Palatal Myoclonus from Amoxicillin — Freaking Out

So I have been given Amoxicillin for sinusitis, but two hours after I took the first pill my soft palate started jerking and twitching like in this video:

Palatal Myoclonus

While I was worrying that my tinnitus would spike, I noticed that my nose was clicking very fast, and when I looked in the mirror, it was almost the exact same situation.

Needless to say it is also heard in the ears.

Why is this happening, are antibiotics pro convulsant? I don't find anything about Amoxicillin and palatal myoclonus.

 

Please anyone reply to this, I'm having a breakdown, this is totally unpredictable, and I can't deal with it.

 

I had this exact reaction to amoxicillin. It went away after a few months, unfortunately I now have twitching and pins and needles in my feet all the time.

Happy to answer any questions.

P.S. I understand how hard it is to cope when things keep going wrong in the body for no apparent reason and with no help from modern medicine. I'm barely sleeping at the moment.

 

Thank god for your reply, Sarah! I legit thought I would kill myself yesterday.
I think the palata is a bit better now, I only pray it will go away completely, because I can't imagine living with this.

I have a few questions.

Did you take any medications to make the myoclonus go away?

Has it come back after it went away?

I am mortified that this happened only after one pill of amoxicillin, I have to find a way to fix this.

Also sorry for your insomnia. How are you dealing with it.

 

I had the same reaction, was going to kill myself, I couldn't imagine anything worse.

It slowed down and then it went away completely but I now have twitching all over my body (especially feet).

It comes back on occasion, for a few hours but goes away again.

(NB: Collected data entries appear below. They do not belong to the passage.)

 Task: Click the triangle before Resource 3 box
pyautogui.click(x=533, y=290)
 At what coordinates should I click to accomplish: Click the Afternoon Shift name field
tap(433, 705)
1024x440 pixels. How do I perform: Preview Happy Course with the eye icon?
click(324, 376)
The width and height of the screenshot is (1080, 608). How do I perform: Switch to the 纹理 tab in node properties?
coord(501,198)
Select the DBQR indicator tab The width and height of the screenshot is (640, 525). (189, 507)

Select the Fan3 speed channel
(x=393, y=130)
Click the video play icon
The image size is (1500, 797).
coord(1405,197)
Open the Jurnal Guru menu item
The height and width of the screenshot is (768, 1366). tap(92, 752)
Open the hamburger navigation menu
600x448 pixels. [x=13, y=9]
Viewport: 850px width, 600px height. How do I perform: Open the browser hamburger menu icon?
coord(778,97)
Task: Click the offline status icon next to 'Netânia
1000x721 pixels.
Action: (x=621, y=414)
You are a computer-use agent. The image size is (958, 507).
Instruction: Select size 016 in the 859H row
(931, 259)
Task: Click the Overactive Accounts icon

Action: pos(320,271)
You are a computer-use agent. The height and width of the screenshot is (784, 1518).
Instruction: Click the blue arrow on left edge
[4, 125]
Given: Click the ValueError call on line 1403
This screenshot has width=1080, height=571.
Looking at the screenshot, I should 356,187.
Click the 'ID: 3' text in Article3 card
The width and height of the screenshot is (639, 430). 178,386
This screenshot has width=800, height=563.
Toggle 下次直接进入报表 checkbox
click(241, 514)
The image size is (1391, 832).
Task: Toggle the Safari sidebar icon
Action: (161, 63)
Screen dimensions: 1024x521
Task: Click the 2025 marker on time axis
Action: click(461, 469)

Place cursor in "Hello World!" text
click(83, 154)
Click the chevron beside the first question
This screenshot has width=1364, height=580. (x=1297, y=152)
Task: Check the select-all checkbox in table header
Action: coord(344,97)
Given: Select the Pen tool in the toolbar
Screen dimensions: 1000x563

I think I have benign fascination syndrome now and my palate was one of the muscles spasm, as opposed to traditional palate mycolonus.

I slept a bit better last night thank God, I was so tired.

 

@Sarah101
I think the twitching is subsiding now, thank God. I hope it will go away completely, because this is horrible, I can't even swallow food without gagging.

Thank you so much for giving me a bit of hope.

 

It's so hard . Unfortunately we never know how long it will take for all these random crappy body functions to disappear. I find my body recovers a lot slower than others' and takes months to improve but I suffer from severe health anxiety.

 

I also have severe anxiety. I take Cinolazepam for it. Do you take anything for your anxiety?

 

This thing is not going away, what should I do? My GP is already pretty hostile to me, I'm going to see him tomorrow, but I'm not optimistic.

Thanks for any advice.

 

Went to the GP today. He was very cordial, but he denied the amoxicillin caused the myoclonus. He said that it was my anxiety disorder that caused it. I'm like WTF, he wanted to give me a referal to a psychiatrist, I was like "NO, THIS CALLS FOR А NEUROLOGIST", like are these doctors trying to be useless or what. He did say that the myoclonus should be treatable but I'm not very optimistic. He didn't even put down "myoclonus" as a diagnosis, he put "anxiety disorder".

Bulgarian healthcare for you.

 

I've started on melatonin which helps me feel tired but does not shut down the thoughts that keep me wake. Are you sleeping?

 

Mine took months to go away... I had to really calm myself down.

 

Thank you for the support Sarah. The myoclonus is subsiding. I went to a neurologist today, but they weren't of much help, they didn't even want to give me an anti-convulsant. I don't even remember the last time I went to my GP and got adequate help.
Thanks for the support.

 

I feel the exact same, doctors have done nothing but destroy my mental health ever since I became ill with tinnitus etc... most of the time it is up to us.

It is great to hear it is subsiding. I bet it will completely disappear over the next few weeks/months.

 

The twitching is back again and I'm gutted.
The only thing that keeps me alive is the hope it will disappear again.
Thanks for the support, Sarah.

 

Is yours widespread throughout the body? How do you find it possible to sleep?

I am really struggling with the nerve/twitching issues I have through my feet.

It is honestly so hard, sometimes I google how to end it all and I'm not sure how much longer I can pretend.

 

It's difficult to sleep, I am taking benzos (Cinolazepam). It's interesting that you mentioned the "needles in feet" feeling, I also have this. And my feet feel a bit restless. My Adam's apple is also moving involuntarily but not with the soft palate, it's a separate movement. The ears click along with the palate though.

I'm also very suicidal, and I'm scared of the future.
Thanks for the support, Sarah. I am also here for you and everyone.

 

Aaand the twitching is back again. I'm beginning to feel that this is not going away.